Task statement
Set down exactly the lines in the records below that run from the line with "Where should I" to the line with "Choose J:Vendedores/Técnicos option", inclusive, and nothing more.

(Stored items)
* * *

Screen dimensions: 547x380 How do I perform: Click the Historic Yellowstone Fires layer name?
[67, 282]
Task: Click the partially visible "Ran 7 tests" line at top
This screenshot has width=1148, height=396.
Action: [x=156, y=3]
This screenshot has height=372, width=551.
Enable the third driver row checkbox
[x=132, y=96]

* * *

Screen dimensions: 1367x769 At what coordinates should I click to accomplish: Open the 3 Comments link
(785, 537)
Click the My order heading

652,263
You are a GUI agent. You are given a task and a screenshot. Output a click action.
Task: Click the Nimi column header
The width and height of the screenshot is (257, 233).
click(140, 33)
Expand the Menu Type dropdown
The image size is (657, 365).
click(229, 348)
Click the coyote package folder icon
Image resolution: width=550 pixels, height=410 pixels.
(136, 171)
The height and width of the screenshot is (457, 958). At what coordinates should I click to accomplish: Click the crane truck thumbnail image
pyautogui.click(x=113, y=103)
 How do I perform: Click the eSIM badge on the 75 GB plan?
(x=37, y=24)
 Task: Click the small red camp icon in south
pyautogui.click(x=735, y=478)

* * *

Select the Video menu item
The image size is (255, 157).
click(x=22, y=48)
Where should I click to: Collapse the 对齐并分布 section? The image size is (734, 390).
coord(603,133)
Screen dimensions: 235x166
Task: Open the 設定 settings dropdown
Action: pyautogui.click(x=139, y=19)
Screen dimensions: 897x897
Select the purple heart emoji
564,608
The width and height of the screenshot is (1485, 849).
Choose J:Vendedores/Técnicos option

* * *

Result of this exercise
Where should I click to: Collapse the 对齐并分布 section? The image size is (734, 390).
coord(603,133)
Screen dimensions: 235x166
Task: Open the 設定 settings dropdown
Action: pyautogui.click(x=139, y=19)
Screen dimensions: 897x897
Select the purple heart emoji
564,608
The width and height of the screenshot is (1485, 849).
Choose J:Vendedores/Técnicos option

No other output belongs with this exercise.